Distributed Tracing

This document was translated by GPT-4

# 1. Distributed Tracing

DeepFlow utilizes distributed tracing to depict all applications, system, and network spans involved in a call on a single flame graph. By doing so, it truly facilitates collaboration among different teams such as business development teams, framework development teams, service mesh operations teams, container operations teams, DBA teams, and cloud operations teams on one platform.

# 1.1 Overview

This feature allows you to initiate tracing for a call, which is then presented in a right-side panel. It provides a visual representation of the trace and the following image gives an idea of how it looks.

Note: Adding the flame graph and topology graph of distributed tracing to the view is not currently supported.
1

3_1.png

3_1.png

The tracing panel is divided into three sections: Header Information, Data Visualization, and Call Information Data List.

  • ① Header Information: Displays the basic information about the trace, such as client, server, request start time, duration, request type, requested resources, and so on.
  • ① Data Visualization: The tracing span data are displayed as a flame graph, or the tracing services are shown as a topology graph.
  • ② Call Information Data List: Shows the details of each call in the data list.

# 1.1.1 Flame Graph

3_2.png

3_2.png

The flame graph is composed of several bar Spans, and each bar represents a Span. The x-axis denotes time, while the y-axis signifies the depth of the call stack. The Spans are displayed in the order in which they are invoked.

  • Length: In conjunction with the x-axis, it represents the duration of a span.
  • Service List: Shows the latency proportion of each service, clicking on the service will link to the corresponding Spans in the flame graph.
    • Color: A unique color is assigned to each service; all network Spans are marked in gray as they do not belong to any service.
  • Display Information: Each bar's display information comprises of Icon + Call Information + Execution Time.
    • Icon: A distinct icon to differentiate the types of Span.
      • A: Application Span, collected by the Opentelemetry protocol, covering business and framework code.
      • S: System Span, collected intrusively by eBPF, covering system calls, application functions (like HTTPS), API Gateway, service mesh sidecar, etc.
      • N: Network Span, collected by BPF from network traffic, covering iptables, ipvs, OvS, LinuxBridge, and other container network components
    • Call Information: Slightly differs for various spaces.
      • Application and System Span: Application Protocol, Request Type, Requested Resources.
      • Network Span: Routing statistical position.
    • Execution Time: The total time consumed from the beginning to the end of a Span.
  • Actions: Supports Hover and Click.
    • Hover: Hovering over a Span displays call information, instance information, and execution time in a tooltip.
      • Instance Information: For Application Spann shows Service + Resource Instance; for System Span shows Process + Resource Instance; for Network Span shows Interface + Resource Instance.
      • Execution Time: Displays the proportion of time consumed by a Span.
    • Click: Clicking on a Span highlights itself and its parent Span and lets you inspect detailed information of the clicked Span.
  • Collapse Sidebar: Allows collapsing the Service List.

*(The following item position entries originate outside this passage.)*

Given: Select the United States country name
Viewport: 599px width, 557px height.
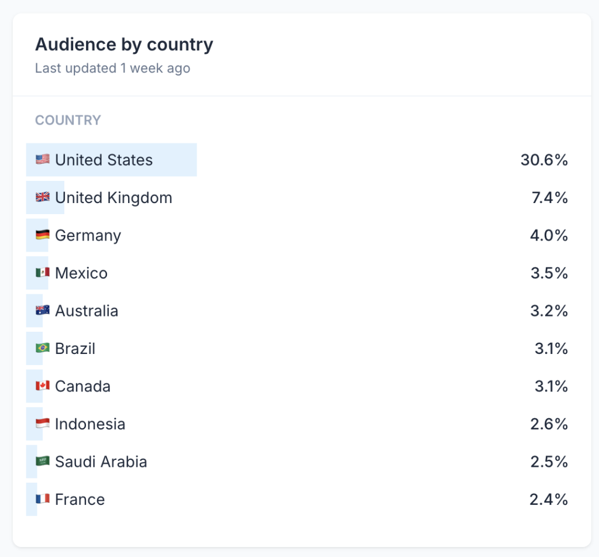Looking at the screenshot, I should [x=104, y=160].
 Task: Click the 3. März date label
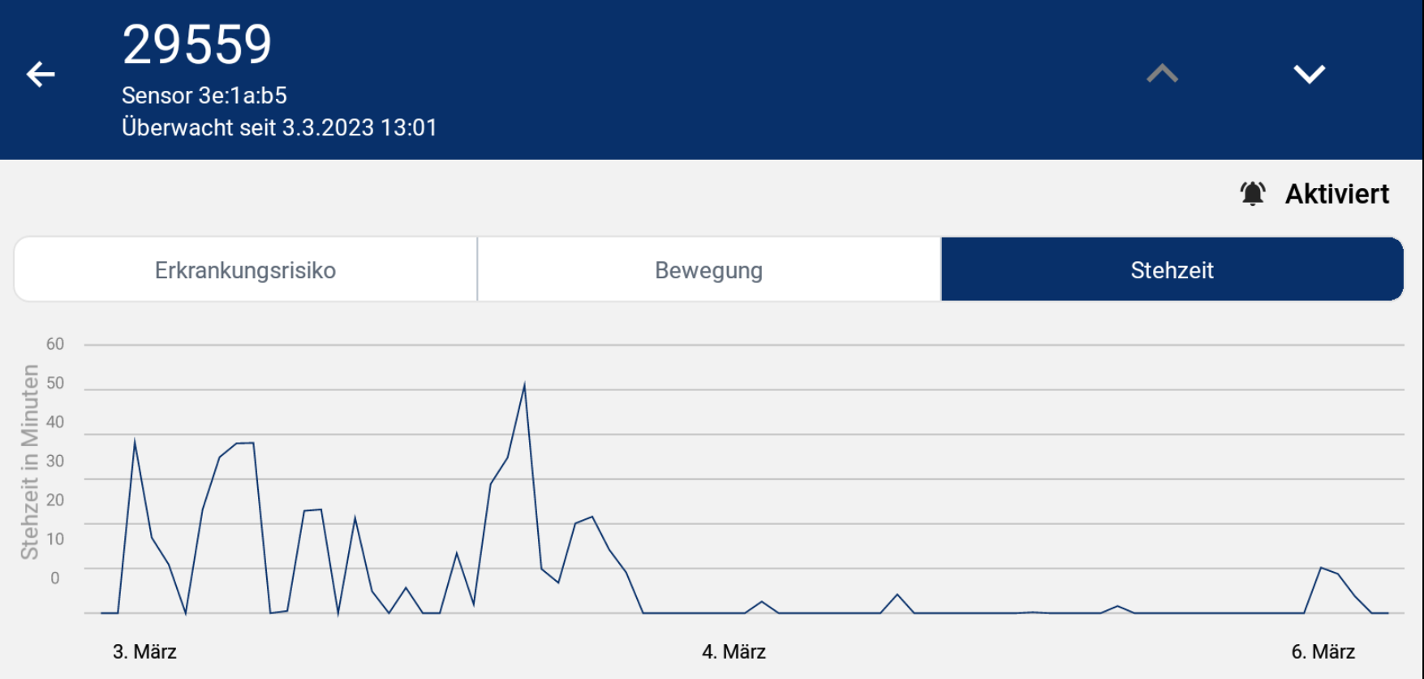(144, 651)
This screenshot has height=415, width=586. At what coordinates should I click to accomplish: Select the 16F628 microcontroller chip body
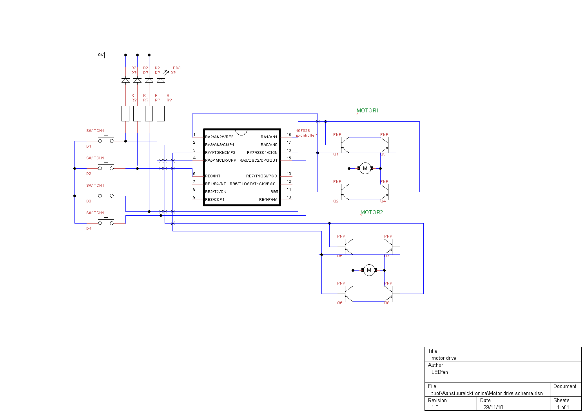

# 1.1.2 Call Topology Maps

3_3.png

3_3.png

The topology map organizes the data structure and presents the data with services grouped as nodes. The parent-child relationships between the spans are represented as horizontal and vertical connections between the nodes, demonstrating the request call relationships.

  • Node: Corresponds to the services in the flame graph's service list. Several Spans under the same service are consolidated into a single node, displaying the overall time consumption of the service in the call chain.
    • Display Information: The square node's display information includes Icon, Call Information and Self-consumed Time.
      • Icon: Icons are used for distinguishing different types of Span, for more details refer to the 'Flame Graph' section.
    • Self-consumed Time: The total time consumption for all Spans corresponding to the service.
  • Path: Each path outlines the parent-child relationship between Spans, as represented in the flame graph.
  • Actions: Supports Hovering and Clicking, for more details refer to the 'Flame Graph' section.